TASK TO CARRY OUT: Convert the data from the line with "Identify the click" up to and including the line with "Saisonfinale [Themen mit" into a numbered list, omitting blank lines.

DATA EXTRACT:
— Start —

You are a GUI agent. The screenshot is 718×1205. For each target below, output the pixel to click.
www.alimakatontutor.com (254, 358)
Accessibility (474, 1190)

— End —
— Start —

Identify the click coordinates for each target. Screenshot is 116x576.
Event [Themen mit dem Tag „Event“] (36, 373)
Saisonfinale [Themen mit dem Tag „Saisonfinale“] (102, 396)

— End —

ANSWER TO THIS TASK:
1. Identify the click coordinates for each target. Screenshot is 116x576.
2. Event [Themen mit dem Tag „Event“] (36, 373)
3. Saisonfinale [Themen mit dem Tag „Saisonfinale“] (102, 396)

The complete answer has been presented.